Friday, September 27, 2013

Remote shutter release

For macro work, or indeed for shots taken through a long lens, a tripod and some way of releasing the shutter remotely are often necessary. Jabbing at the shutter release button with your finger is asking for camera shake!

Three possibilities are open to me:
  1. The camera's self timer
  2. A wireless infrared remote such as the Canon RC-6
  3. A wired remote such as the Canon RS-60
Newer models, the 6D and 7D, also have the possibility of a WiFi link to a smartphone running a suitable app, but I don't have either of those cameras.

Using the camera's self timer is not really feasible when you are photographing animals. The time it takes to select either a 2 or 10 second delay via the drive mode settings and then wait out the delay, probably means you have missed the shot. I do sometimes use this method for stationary subjects such as flowers and fungi. I normally select the 2 second delay.

Infrared wireless remotes don't usually work from behind the camera when you are out of doors. The problem is that the little window that receives the infrared signal from the controller is located on the front of the camera, so you really need to be in front of the camera, directing the remote towards it. Presumably this is intended for self portraits. The RC-6 has a stated range of 4m, so it will often work from behind the camera when you are shooting indoors because the beam will be reflected by walls and other nearby surfaces. Out of doors however, there is rarely a suitable surface in range for it to bounce off.

So that leaves us with wired remotes such as the RS-60. I use mine frequently and find it an ideal replacement for the cable release I was used to in the days of mechanical shutters. It simply plugs into the 2.5mm jack socket on the side of the camera (under a rubber flap). The button works just like the camera's shutter release: Half pressure causes the camera to wake up, meter and focus; full pressure fires the shutter.

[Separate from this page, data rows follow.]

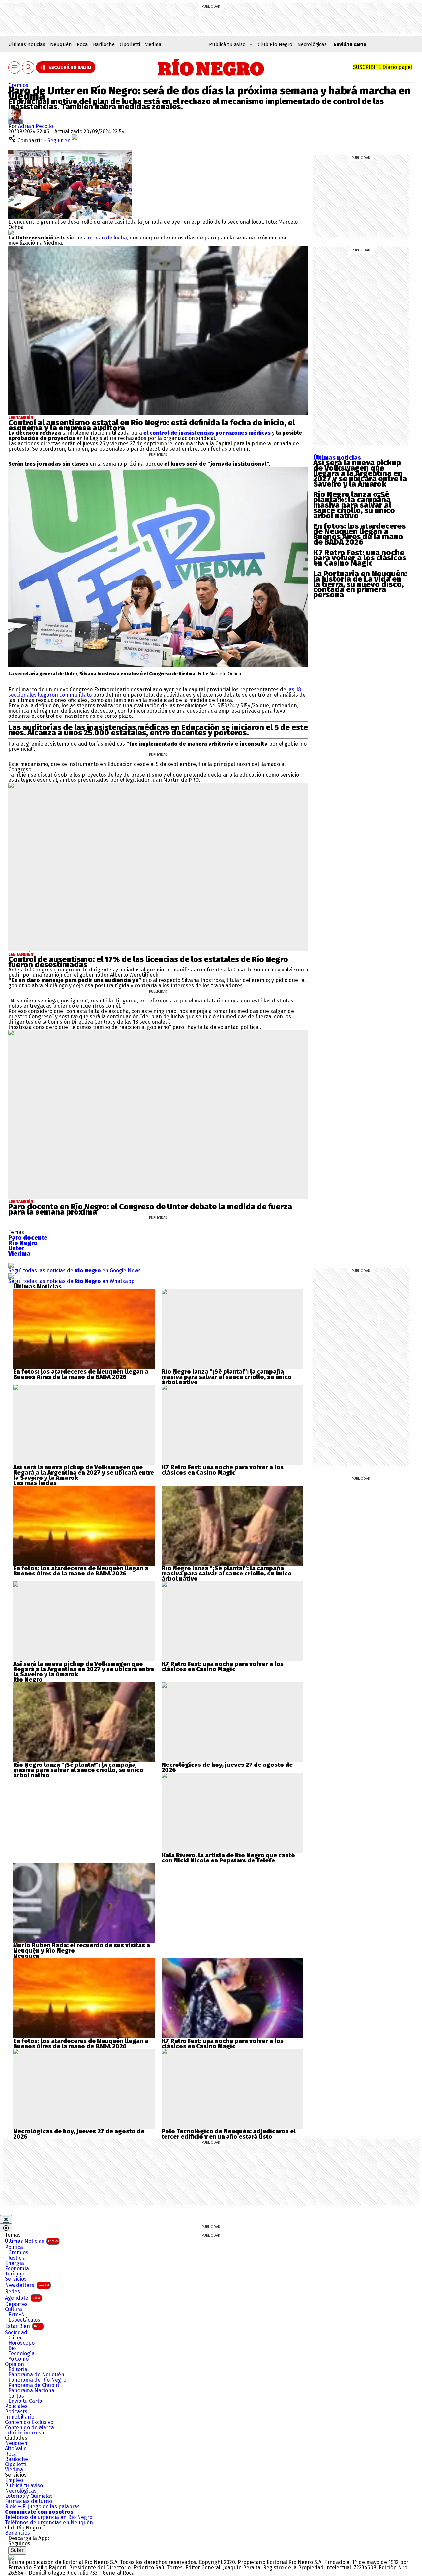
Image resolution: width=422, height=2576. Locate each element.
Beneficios (17, 2533)
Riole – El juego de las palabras (42, 2506)
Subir (17, 2550)
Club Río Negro (275, 44)
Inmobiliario (19, 2417)
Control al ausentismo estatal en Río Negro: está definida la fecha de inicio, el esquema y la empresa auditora (151, 425)
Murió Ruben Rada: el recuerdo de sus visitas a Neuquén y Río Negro (81, 1948)
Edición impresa (24, 2432)
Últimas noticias (26, 44)
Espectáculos (24, 2320)
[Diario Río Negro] (211, 67)
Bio (12, 2348)
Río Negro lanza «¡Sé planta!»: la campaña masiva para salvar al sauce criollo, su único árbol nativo (354, 505)
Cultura (13, 2309)
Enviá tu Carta (25, 2401)
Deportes (16, 2304)
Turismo (14, 2273)
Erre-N (16, 2314)
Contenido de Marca (29, 2427)
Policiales (16, 2406)
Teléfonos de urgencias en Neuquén (49, 2522)
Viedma (153, 44)
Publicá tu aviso (24, 2485)
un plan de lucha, (107, 238)
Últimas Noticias (31, 2241)
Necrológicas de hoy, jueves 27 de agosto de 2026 (227, 1767)
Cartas (16, 2396)
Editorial (18, 2369)
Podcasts (16, 2411)
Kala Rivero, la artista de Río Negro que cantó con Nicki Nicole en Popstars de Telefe (228, 1858)
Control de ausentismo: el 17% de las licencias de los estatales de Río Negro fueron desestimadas (148, 962)
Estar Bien (23, 2326)
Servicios (16, 2279)
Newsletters (27, 2285)
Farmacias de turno (28, 2501)
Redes (12, 2291)
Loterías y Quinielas (29, 2496)
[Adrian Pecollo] (15, 112)
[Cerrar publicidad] (6, 2219)
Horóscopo (21, 2343)
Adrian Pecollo (35, 126)
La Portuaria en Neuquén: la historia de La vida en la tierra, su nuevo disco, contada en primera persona (360, 584)
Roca (82, 44)
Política (14, 2247)
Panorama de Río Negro (37, 2380)
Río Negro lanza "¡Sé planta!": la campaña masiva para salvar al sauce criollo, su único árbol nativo (227, 1377)
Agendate (22, 2298)
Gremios (18, 85)
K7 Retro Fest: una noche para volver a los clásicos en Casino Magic (359, 558)
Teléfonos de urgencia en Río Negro (48, 2517)
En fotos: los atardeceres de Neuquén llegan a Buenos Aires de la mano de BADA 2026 (359, 534)
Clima (14, 2337)
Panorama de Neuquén (36, 2374)
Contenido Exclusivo (29, 2422)
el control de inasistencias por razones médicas (207, 433)
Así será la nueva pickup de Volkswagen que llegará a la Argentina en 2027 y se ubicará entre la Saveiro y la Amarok (360, 473)
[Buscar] (28, 67)
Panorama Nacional (32, 2390)
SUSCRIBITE (382, 67)
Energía (14, 2263)
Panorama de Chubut (33, 2385)
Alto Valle (16, 2448)
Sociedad (16, 2332)
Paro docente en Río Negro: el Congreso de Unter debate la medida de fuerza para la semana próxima (150, 1209)
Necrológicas (312, 44)
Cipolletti (130, 44)
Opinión (14, 2364)
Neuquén (61, 44)
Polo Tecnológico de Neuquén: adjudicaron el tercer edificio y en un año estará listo (229, 2134)
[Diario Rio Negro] (11, 2557)
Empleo (14, 2480)
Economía (17, 2268)
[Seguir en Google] (11, 232)
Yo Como (18, 2359)
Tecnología (21, 2353)
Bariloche (104, 44)
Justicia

A nice touch is the notches on the sides to facilitate wrapping the cable round it when not in use, and the hole in the end to insert the 2.5mm jack so that the wire is held nicely in place whilst it is in the camera bag.


I have two small criticisms:
  • The release button is in a sort of slider which allows you to lock it down for "Bulb" mode long exposures (night shots, astro-photography, etc). But it is a bit too easy to operate by accident! It needs some sort of click mechanism or something so that you have to definitely want it before it operates.
  • The shutter release button is at the wrong end! It is at the end where the wire comes out. It seems natural to me, for some reason, that this button should be at the other end, furthest from the wire. Because it seems wrong to me, I am forever losing the button and having to think about where it is - which just occasionally loses me a shot! Perhaps it is because the first one of these gadgets I owned was the Olympus equivalent for the OM2 - and that had the button "the right end"! 
The shutter release button with sliding lock
The electronics are very straight forward. It is simply a pair of instant contact switches which complete a circuit. One switch triggers the focus, the other triggers the shutter. The wiring of the 2.5mm jack plug is described here from which this diagram is taken.

2.5mm stereo jack plugs are readily available, from Maplin for example, so it is easy enough to make your own devices. For example, I have wired up a security pressure pad to trigger the shutter (actually, it was for the autodrive of my old Olympus OM2N - but same principle). In this case the switch (pressure pad) would just be wired between the sleeve and the tip of the jack plug. The camera is pre-focussed, so the focus switch is not needed. It is then possible to set up a camera trap, e.g. bury the pressure pad across the entrance to a badger sett, so that an animal emerging steps on the pad, completes the circuit and fires the shutter.

Badger emerging from a drain taken using a camera trap based on a pressure pad wired as a remote shutter release. Scanned from a slide taken in 1982!